EXERCISE: Among the entries, which lines carry the string "Choose"? Copy each of them.

Collected data entries
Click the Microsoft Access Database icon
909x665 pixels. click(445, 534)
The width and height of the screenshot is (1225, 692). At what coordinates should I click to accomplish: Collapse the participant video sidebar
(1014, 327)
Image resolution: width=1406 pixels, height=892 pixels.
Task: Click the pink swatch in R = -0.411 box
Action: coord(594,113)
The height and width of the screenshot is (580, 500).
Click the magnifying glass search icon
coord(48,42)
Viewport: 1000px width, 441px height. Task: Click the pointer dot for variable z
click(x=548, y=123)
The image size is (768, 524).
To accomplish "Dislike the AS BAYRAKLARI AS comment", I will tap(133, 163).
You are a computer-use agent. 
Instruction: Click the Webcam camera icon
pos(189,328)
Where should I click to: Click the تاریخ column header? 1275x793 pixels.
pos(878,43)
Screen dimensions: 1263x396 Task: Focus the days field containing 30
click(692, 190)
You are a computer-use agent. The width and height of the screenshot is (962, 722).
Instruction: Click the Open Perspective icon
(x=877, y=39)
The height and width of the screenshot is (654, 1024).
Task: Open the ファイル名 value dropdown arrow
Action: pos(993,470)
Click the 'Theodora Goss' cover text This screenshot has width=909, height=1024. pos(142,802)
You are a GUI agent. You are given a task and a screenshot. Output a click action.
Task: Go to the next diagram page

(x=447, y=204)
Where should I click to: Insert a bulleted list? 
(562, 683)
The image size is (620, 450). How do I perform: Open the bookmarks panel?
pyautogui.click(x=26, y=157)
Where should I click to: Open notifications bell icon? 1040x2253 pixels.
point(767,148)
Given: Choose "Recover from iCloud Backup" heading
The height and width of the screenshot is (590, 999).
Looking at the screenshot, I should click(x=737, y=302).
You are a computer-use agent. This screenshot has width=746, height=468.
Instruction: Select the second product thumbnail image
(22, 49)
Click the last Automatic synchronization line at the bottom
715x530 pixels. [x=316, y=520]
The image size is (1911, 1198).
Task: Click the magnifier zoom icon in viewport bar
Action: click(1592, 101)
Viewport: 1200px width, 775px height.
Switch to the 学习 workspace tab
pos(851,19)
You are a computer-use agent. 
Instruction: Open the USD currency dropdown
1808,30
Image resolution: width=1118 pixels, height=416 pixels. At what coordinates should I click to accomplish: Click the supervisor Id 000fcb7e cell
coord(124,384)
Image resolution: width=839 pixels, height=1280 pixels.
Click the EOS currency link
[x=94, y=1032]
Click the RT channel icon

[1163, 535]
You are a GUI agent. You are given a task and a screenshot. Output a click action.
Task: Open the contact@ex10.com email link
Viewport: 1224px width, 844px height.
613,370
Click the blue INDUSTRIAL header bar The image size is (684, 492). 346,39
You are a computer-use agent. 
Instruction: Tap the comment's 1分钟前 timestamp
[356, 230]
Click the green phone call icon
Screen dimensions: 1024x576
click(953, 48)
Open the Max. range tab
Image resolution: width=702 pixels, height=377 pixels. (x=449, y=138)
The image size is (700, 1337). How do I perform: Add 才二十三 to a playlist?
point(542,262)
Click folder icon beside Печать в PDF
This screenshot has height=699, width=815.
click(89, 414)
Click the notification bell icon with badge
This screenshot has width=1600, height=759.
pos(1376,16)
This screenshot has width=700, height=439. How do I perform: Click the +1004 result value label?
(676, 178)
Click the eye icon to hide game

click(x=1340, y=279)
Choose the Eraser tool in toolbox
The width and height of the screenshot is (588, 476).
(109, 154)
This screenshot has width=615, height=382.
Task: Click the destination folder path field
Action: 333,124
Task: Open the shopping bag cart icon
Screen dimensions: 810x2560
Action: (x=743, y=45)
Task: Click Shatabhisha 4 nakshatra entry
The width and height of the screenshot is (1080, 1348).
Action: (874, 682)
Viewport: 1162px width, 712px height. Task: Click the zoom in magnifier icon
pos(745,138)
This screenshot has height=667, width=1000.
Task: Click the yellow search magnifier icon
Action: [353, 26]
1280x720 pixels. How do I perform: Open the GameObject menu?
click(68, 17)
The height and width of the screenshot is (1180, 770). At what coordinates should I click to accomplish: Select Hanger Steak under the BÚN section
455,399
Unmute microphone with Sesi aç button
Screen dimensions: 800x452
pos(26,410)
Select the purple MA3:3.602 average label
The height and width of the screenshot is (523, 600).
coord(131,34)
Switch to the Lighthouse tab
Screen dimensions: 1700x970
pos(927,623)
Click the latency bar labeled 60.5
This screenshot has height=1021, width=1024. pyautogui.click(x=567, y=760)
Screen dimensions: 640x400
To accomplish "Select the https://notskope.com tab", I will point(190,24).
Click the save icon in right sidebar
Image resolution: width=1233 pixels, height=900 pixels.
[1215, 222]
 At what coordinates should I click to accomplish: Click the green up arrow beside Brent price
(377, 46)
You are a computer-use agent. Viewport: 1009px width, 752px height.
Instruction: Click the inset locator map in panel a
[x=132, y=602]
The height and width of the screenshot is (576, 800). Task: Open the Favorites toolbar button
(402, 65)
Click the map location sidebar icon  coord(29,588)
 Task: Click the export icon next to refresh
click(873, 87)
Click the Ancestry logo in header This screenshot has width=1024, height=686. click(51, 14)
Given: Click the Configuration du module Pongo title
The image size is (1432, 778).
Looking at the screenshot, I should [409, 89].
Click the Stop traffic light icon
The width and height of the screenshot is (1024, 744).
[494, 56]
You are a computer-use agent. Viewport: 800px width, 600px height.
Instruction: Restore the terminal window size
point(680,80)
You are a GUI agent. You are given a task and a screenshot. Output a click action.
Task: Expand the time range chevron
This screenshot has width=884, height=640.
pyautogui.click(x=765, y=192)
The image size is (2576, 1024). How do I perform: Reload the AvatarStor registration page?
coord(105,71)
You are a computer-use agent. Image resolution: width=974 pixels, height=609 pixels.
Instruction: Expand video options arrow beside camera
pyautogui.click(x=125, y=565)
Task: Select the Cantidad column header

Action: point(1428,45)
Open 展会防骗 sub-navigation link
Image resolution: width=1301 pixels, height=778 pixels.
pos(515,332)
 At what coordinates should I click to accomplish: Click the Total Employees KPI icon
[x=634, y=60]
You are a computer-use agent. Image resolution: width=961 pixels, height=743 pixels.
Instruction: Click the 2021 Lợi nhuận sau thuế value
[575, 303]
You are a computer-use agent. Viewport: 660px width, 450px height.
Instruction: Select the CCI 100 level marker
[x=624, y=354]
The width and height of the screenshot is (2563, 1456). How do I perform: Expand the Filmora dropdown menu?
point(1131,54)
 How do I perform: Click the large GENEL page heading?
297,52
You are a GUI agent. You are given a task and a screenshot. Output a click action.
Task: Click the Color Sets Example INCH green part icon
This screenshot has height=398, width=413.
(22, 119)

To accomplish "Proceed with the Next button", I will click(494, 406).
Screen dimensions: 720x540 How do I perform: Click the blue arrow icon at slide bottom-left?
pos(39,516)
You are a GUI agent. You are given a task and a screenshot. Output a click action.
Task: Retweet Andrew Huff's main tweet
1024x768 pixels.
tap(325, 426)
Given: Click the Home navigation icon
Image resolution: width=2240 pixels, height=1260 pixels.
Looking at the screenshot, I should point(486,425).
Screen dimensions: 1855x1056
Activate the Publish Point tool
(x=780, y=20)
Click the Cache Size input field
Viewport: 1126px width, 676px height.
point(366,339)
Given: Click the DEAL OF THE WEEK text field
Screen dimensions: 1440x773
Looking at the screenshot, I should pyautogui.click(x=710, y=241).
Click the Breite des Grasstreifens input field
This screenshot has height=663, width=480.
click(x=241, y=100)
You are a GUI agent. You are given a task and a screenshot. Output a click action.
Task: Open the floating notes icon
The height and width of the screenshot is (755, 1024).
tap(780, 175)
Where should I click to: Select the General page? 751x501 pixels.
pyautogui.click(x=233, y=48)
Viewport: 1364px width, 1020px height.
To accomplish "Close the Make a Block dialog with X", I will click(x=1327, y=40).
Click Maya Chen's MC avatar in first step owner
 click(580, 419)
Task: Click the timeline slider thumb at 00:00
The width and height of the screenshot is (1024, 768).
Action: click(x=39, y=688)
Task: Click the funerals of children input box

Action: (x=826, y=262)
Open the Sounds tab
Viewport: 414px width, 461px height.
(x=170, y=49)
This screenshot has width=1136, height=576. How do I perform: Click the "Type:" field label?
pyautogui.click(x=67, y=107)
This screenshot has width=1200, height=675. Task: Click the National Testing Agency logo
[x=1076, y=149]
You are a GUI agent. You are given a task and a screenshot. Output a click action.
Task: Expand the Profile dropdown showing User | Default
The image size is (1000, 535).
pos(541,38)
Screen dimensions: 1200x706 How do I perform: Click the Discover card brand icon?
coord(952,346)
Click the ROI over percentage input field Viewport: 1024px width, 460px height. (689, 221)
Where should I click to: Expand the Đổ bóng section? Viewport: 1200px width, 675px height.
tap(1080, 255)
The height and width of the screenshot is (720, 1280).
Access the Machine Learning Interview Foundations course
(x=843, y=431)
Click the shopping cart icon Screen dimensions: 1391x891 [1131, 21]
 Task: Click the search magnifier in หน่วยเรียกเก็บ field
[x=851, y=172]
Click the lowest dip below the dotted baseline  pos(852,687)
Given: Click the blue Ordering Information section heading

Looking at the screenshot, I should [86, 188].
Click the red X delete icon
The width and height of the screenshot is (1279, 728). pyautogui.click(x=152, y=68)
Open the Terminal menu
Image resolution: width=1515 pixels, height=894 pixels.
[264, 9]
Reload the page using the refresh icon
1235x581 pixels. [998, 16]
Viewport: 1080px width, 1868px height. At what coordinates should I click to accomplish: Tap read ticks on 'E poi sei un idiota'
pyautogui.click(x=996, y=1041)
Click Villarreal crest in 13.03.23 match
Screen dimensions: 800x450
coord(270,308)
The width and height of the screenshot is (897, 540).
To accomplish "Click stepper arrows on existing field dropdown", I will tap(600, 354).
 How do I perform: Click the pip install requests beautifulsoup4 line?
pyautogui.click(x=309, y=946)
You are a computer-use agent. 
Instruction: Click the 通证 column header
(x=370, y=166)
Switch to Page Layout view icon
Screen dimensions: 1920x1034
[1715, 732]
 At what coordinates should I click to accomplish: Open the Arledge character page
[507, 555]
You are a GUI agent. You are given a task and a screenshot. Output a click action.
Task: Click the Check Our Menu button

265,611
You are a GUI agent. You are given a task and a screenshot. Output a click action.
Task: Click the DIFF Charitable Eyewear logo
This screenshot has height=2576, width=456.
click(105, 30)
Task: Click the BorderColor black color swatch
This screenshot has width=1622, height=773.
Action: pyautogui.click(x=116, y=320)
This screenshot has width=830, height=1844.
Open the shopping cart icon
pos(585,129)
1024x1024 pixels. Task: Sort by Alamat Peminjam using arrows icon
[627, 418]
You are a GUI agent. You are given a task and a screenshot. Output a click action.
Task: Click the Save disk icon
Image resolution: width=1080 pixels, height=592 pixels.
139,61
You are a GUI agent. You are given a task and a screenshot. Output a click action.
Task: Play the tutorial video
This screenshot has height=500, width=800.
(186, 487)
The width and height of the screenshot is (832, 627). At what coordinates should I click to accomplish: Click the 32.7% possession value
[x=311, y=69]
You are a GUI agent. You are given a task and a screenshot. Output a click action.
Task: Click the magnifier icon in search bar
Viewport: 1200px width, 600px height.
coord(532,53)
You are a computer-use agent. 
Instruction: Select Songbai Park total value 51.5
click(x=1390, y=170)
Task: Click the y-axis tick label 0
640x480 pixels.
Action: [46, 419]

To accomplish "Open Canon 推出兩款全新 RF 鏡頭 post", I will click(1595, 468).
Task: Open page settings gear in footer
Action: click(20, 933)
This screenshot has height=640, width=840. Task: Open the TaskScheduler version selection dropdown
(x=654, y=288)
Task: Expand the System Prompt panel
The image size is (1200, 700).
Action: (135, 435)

THE COMPLETED TASK:
Given: Choose "Recover from iCloud Backup" heading
Choose the Eraser tool in toolbox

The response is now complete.